Look at duels.com (a simple player-vs-player game). On each page it needs to know your stats/equipment and that of the person you are dueling. In an SQL database you might store the person/stats in one table, the inventory in another, and the fight record in yet another. In SimpleDB the stats and inventory could be in one domain with fight record in another.

SimpleDB or even dumb file-per-player based systems don't pay the overhead for allowing arbitrary queries so they scale better. Your SQL store will be slowed down by the weight of inactive players and their inventories and all the indexes and data they have lying around. Using in-memory caching (like memcached) is a popular way to pay the SQL cost less often while keeping the arbitrary-query ability on the back end.

And of course don't forget that SimpleDB is hosted by a farm of machines tweaked and maintained by someone else. Your MySQL setup will never be that cool.

Edit: and as for XML,if you add that to SQL, well now you have two problems.

1 comments

I'd caution against using the filesystem unless you think things out very carefully. Typically you'll have a binary tree for the index in an RDBMS which gives you log(N) scaling on lookups for joins etc. If you use the filesystem your lookup time will probably be linear. You also pay a penalty in space for the fact that files have to be a whole number of inodes, so having many small files is a really inefficient use of disk space.

In essence, RDBMS are highly optimised for the sort of things people do with databases, but you need to know what you're doing with them.

Definitely, you don't want to scan the filesystem to do searches. But finding user 1234's profile in profiles/1234.data is easy. In my experience this works well (even with the wasted space) though operations like fsck start to get painful when you have 1 million+ files.

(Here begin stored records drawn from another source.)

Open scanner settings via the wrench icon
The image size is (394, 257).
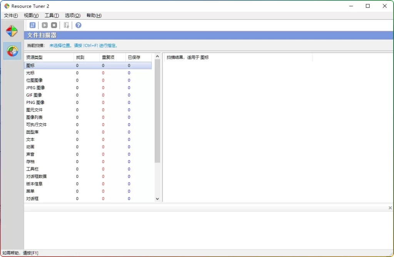pyautogui.click(x=32, y=25)
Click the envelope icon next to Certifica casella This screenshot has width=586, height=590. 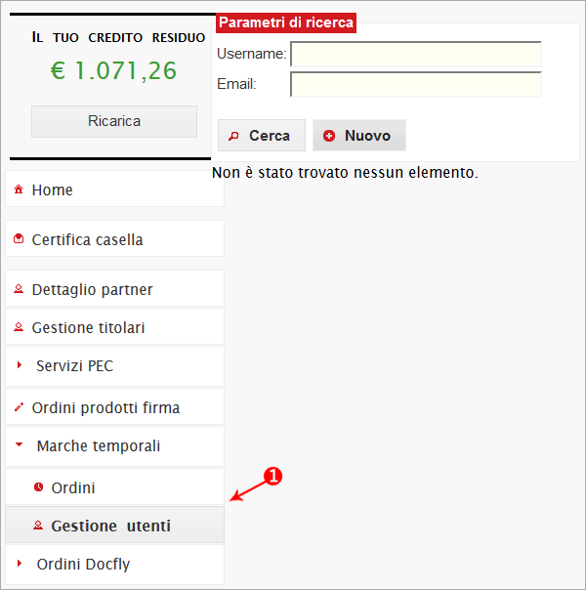(19, 239)
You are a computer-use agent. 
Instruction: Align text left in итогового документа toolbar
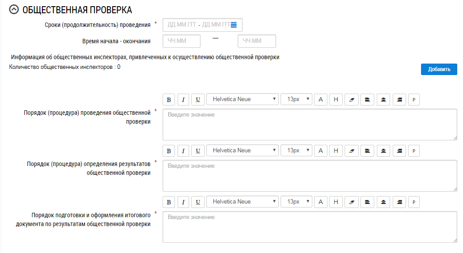[x=367, y=202]
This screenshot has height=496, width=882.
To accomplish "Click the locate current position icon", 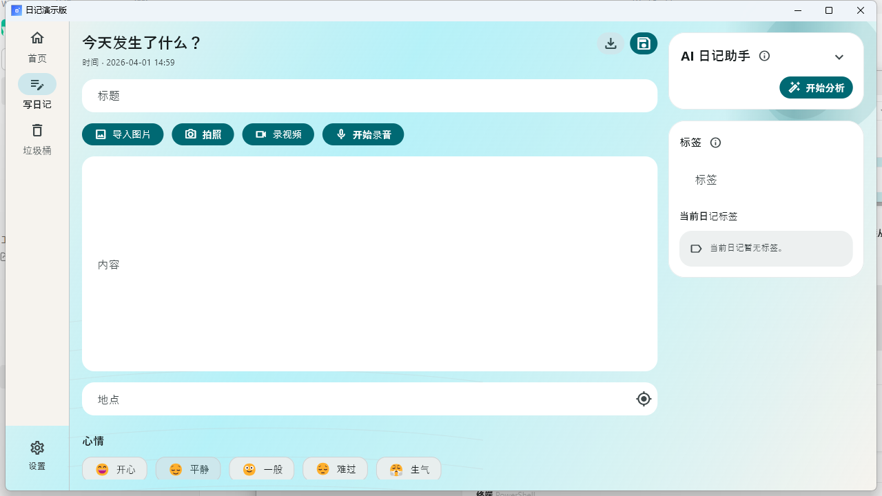I will coord(644,399).
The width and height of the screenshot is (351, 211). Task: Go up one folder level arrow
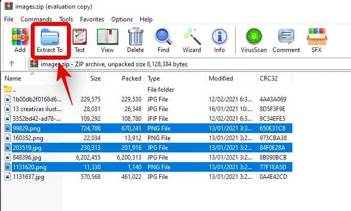point(12,64)
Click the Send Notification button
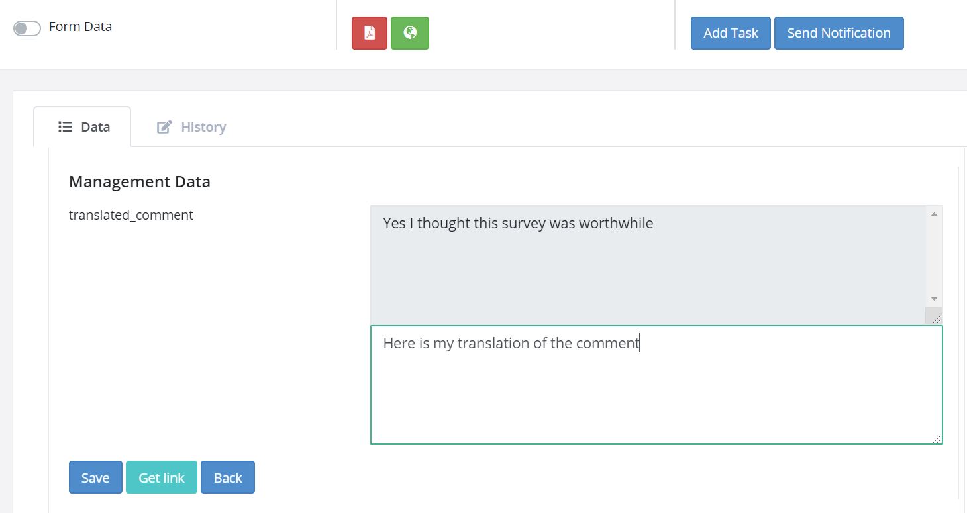Viewport: 967px width, 513px height. pos(839,32)
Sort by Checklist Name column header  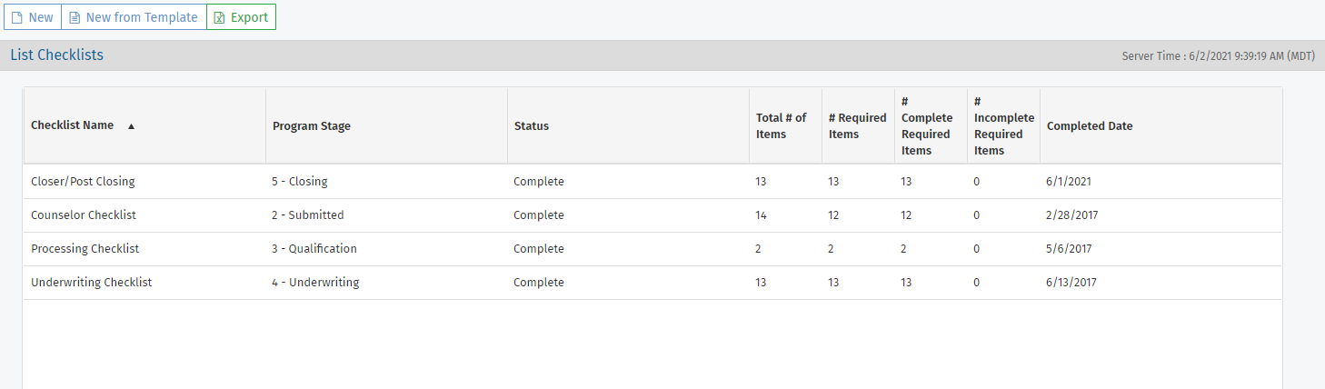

An anecdote on bad linear search: in the 90s I worked on a system in C++ that made heavy use of inheritance and other C-plus-plus-ery. There was a bunch of file opener classes each that found files in a different way (regexp, straight path, glob). They differed only in a method named match. The base class called match on every file name in the directory until it returned true. That was fine for regexps but even if you opened a file _by name_ it took N/2 syscalls to readdir to find it! This worked OK until someone created a directory with 10k entries on a production box. Ouch.